After the Wedding
Milan Records (M2-36273)
Release Date: March 27, 2007
Conducted by James Sherman
Philharmonia Orchestra, London
|3.||Jorgen is Afraid||1:54|
|5.||Jacob & Helena||1:54|
|8.||Memory Lane 1||2:32|
|10.||Father & Daughter||1:38|
|11.||Animals on the Wall||3:06|
|15.||Memory Lane 2||2:00|
|17.||I Love You||1:24|
|18.||Memory Lane 3||1:26|
|19.||After the Wedding||5:39|
|Total Album Time:||42:18|
After the Wedding has been nominated for Best Foreign Language Picture at the 79th Annual Academy Awards. Composer Johan Söderqvist has received two awards himself in Cannes for his original score for Brothers, and a nomination for Best European Composer 2005 at the European Film Awards, as well as the Swedish Grammy Award in 1991. Söderqvist's music for After the Wedding captures the emotion and unpredictability of the film. His music accompanies the picture perfectly while also leaving room for the film to breathe.
|by Jonathan Jarry
on May 27th, 2007
Johan Söderqvist's score to After the Wedding made me think. Did I like it simply because it uses non-Western instruments? Here I am, giving high marks and praises to Water, The Namesake, Zozo, and Nomad: the Warrior. Is it only because I've grown accustomed to the sound of the Western orchestra or are these scores genuine gems? I'll stop here before I bore you with a neurotic monologue; suffice it to say, I do believe these scores are actually good and engaging regardless of the instruments, but how can I tell for sure?

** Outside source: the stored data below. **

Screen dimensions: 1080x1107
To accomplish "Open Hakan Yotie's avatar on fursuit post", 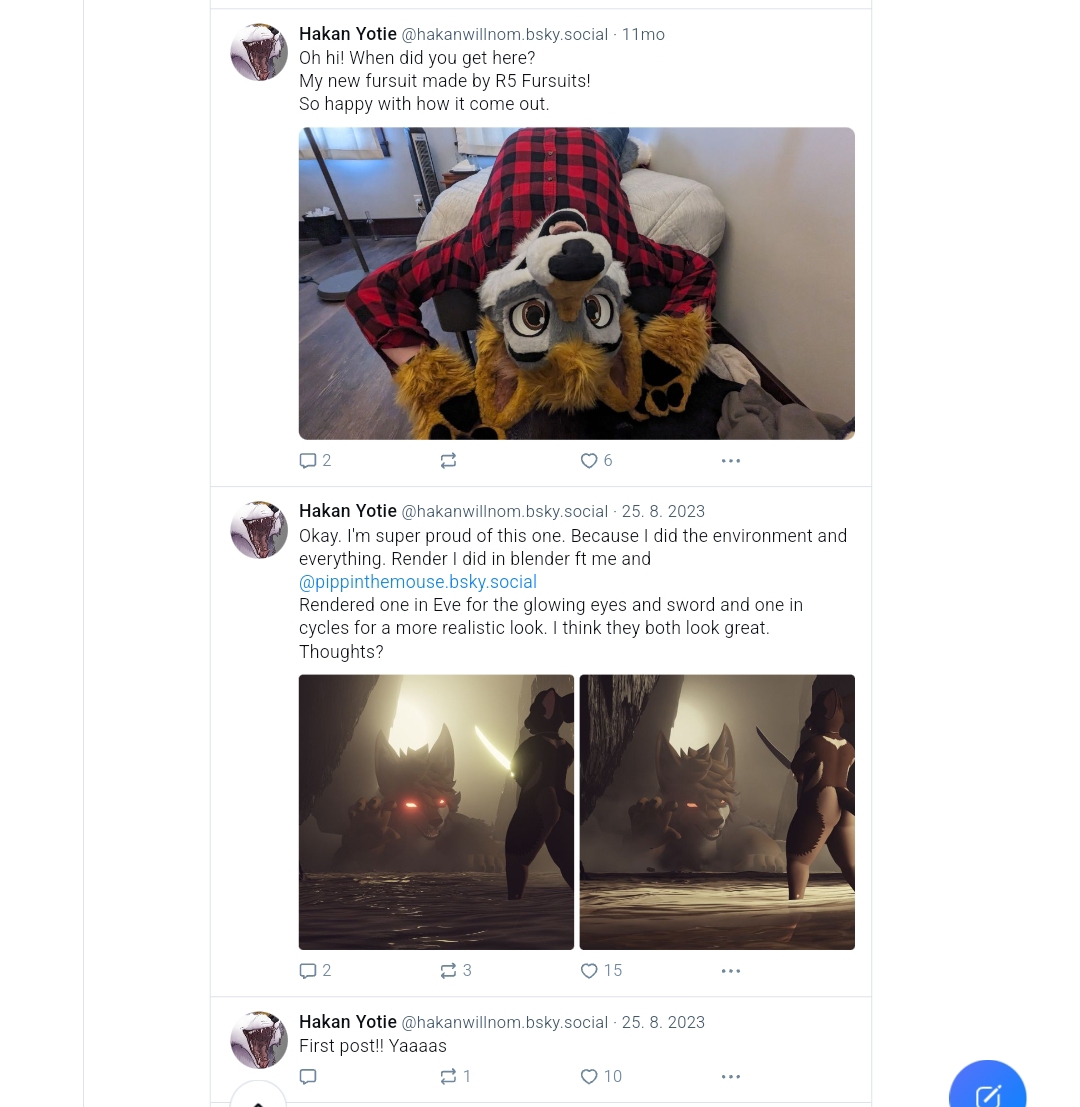I will tap(259, 52).
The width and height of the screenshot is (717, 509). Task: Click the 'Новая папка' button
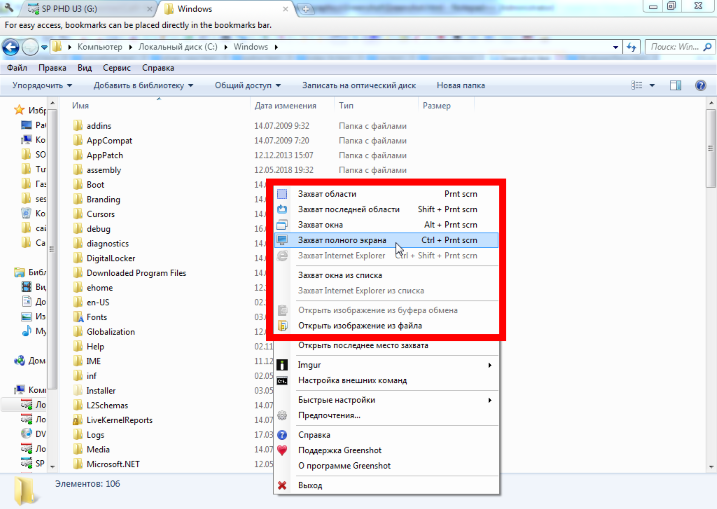point(460,86)
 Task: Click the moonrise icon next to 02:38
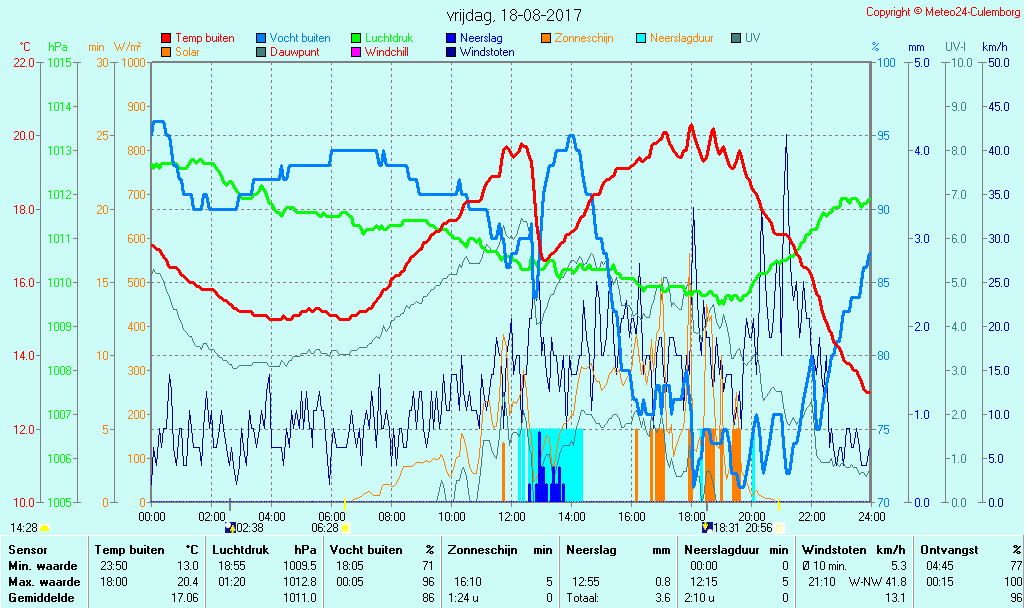(x=231, y=527)
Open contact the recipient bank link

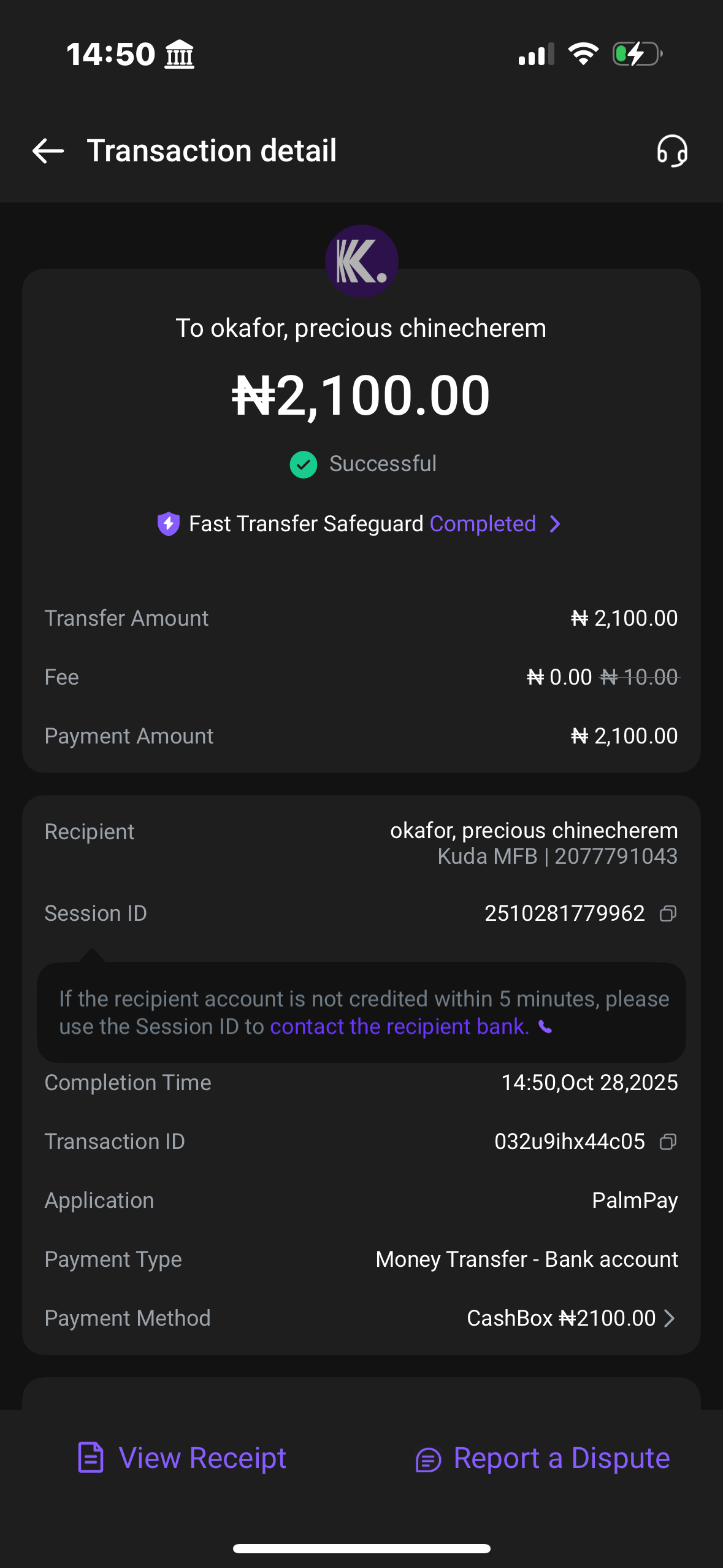click(399, 1027)
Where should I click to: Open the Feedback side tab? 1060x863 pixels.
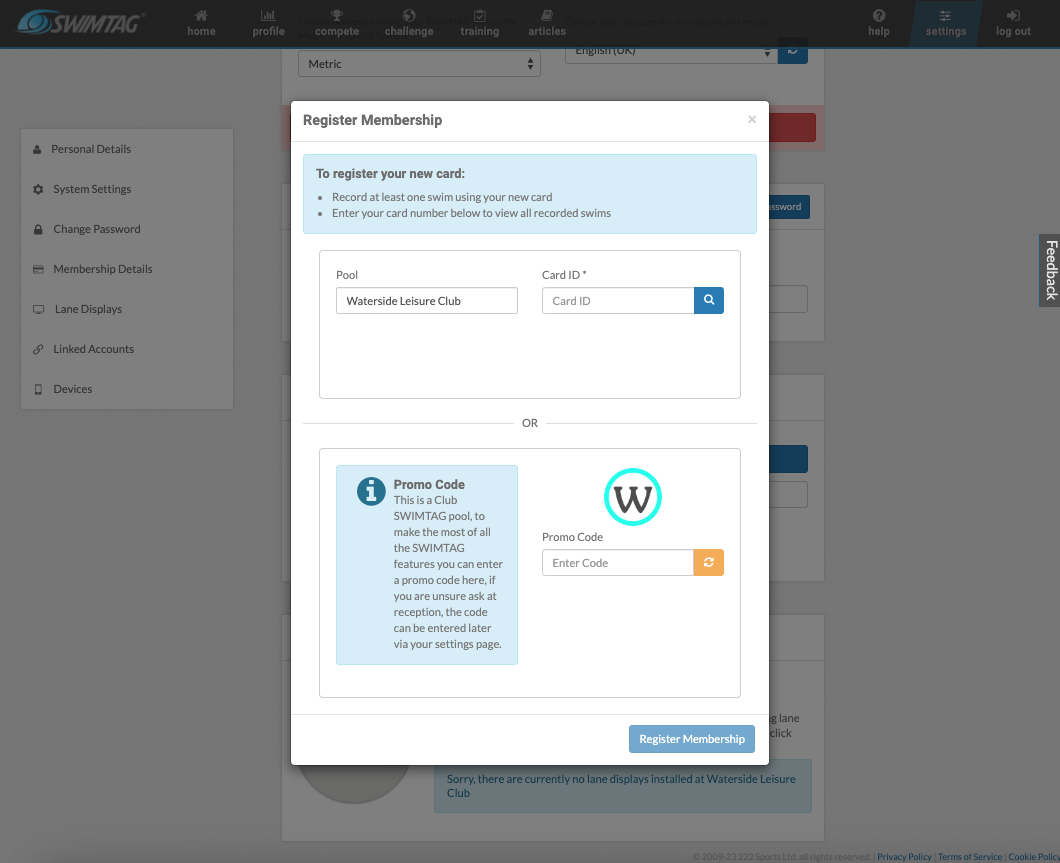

After the Wedding explores the sounds of India and does it remarkably well, but it is also much more than that. Imagine putting The Namesake, The Sweet Hereafter, The Sisters, and David Julyan's career in a blender and tasting what comes out. This is After the Wedding. It makes for a compelling album that is mostly understated and minimal, well crafted and introspective, where hesitant string harmonies make way for synthesized ambience in one track, while intense percussion and a metallic santoor barge in in another.
After the Wedding is a Danish film by Susanne Bier with Mads Mikkelsen in the title role of Jacob. American audiences who do get to see the film might recognize Mikkelsen as Le Chiffre in the latest version of Casino Royale. Jacob is from Denmark but he has spent his life dedicated to an orphanage in India. A powerful Danish businessman makes him a proposition: he will donate a huge sum of money to the orphanage if Jacob agrees to participate in said businessman's daughter's wedding.
An energetic and catchy Indian song bookends the album: in "Manchali", it is sung by a female soloist, while in "After the Wedding", it is a men's choral group that takes it over. Both versions feature the same driving rhythm for drums and santoor and a memorable violin melody, full of Indian glissandi. The South Asian elements only make their first overt score appearance in "The Journey", but they return a few times afterwards, notably in the first two "Memory Lane" cues. "Memory Lane 1" reprises the theme of "The Journey" in syncopated fragments for the bansuri, complemented by piano chords. A few other cues, such as "Jorgen Is Afraid", seem to use the ney flute, which fans of art house cinema might have heard before in The Sweet Hereafter as the musical voice of the piper. Its moody and raspy sound colors a track like "Memory Lane 2" with dread and a sense of loss.
"The Verdict" is perhaps the best example of Söderqvist's fine use of synthesizers to craft a permeating atmosphere of dreamy uneasiness. This artificial backdrop covers most of the tracks, with a string ensemble or an Indian instrument laid on top and proceeding in cautious steps. Silence plays the same role here as it did in Thomas Morse's The Sisters: it allows the drama to breathe. The music never chokes us; it's like the tide, coming and receding.
After the Wedding is mainly a minimal score, albeit not in its full instrumentation. Söderqvist utilizes the santoor, the ney, the bansuri, and other traditional South Asian instruments, as well as a string ensemble, a piano, and an array of synthesizers. Each cue never features more than three of these instruments, making for a minimal listen that never gets repetitive. The bookending song is a strong point of the album but the score itself, while never flashy, is refined and filtered down to its core elements. After the Wedding is a moody and intriguing album that should satisfy fans of eclecticism and minimalism.